The trial court found the parties thereafter cohabited, gave birth to a son, and held themselves out to their community as husband and wife, prior to the souring of their relationship. Based on these facts, the trial court determined the parties had established a valid
“de facto
marriage” under Kentucky law.
It is axiomatic that states have absolute jurisdiction over the regulation of the institution of marriage.
Rowley v. Lampe,
331 S.W.2d 887, 890 (Ky.1960); 15 Louise E. Graham & James E. Keller,
Kentucky Practice-Domestic Relations Law
§ 3.1 (2010) (Marriage—State Ability to Regulate).
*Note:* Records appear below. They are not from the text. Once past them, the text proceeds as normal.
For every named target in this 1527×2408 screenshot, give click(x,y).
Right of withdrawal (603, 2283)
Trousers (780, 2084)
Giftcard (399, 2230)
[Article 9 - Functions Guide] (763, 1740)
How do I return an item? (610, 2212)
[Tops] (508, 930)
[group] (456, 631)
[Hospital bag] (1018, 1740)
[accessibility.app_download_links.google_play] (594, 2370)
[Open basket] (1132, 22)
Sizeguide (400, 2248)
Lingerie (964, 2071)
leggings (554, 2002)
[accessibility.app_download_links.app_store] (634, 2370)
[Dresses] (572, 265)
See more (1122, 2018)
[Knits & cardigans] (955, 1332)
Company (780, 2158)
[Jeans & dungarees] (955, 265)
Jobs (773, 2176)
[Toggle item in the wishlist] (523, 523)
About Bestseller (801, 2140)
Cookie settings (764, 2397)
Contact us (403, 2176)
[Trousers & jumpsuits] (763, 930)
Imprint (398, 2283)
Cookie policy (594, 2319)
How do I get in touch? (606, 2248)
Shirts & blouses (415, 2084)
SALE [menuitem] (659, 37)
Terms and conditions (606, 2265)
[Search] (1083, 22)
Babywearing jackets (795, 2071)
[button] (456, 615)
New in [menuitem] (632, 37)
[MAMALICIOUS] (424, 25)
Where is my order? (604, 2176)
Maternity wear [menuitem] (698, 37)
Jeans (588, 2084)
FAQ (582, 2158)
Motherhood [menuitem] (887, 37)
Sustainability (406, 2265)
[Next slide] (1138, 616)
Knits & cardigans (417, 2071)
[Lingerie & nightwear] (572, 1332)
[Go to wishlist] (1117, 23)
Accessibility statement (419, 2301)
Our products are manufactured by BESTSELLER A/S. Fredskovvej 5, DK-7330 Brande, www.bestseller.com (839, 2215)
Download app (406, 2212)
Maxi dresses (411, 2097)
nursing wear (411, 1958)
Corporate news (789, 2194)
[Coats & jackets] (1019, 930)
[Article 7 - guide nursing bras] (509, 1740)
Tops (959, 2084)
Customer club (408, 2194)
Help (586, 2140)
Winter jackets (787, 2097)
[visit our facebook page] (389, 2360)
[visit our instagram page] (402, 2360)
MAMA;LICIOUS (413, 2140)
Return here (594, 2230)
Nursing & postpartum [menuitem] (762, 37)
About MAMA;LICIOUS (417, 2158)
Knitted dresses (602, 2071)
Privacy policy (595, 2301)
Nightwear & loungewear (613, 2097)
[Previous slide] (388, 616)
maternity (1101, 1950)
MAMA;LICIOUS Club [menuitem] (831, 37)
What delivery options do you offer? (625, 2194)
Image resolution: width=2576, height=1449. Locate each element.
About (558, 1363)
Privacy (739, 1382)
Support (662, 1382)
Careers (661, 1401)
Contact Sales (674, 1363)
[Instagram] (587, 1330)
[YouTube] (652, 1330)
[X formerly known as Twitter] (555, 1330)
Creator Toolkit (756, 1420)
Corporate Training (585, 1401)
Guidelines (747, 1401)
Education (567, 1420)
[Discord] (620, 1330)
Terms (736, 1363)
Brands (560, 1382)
In
Rowley,
our former Court of Appeals stated that
[t]he rights and obligations of a marriage do not depend upon an agreement
between the parties but upon the law of the domiciliary state, because the institution is one of society which is regulated by public authority.
331 S.W.2d at 890 (citing
Maynard v. Hill,
125 U.S. 190, 205, 8 S.Ct. 723, 726, 31 L.Ed. 654 (1888)). In
Maynard,
the Supreme Court of the United States held:
[m]arriage, as creating the most important relation in life, as having more to do with the morals and civilization of a people than any other institution, has always been subject to the control of the legislature. That body prescribes the age at which parties may contract to marry, the procedure or form essential to constitute marriage, the duties and obligations it creates, its effects upon the property rights of both, present and prospective, and the acts which may constitute grounds for its dissolution.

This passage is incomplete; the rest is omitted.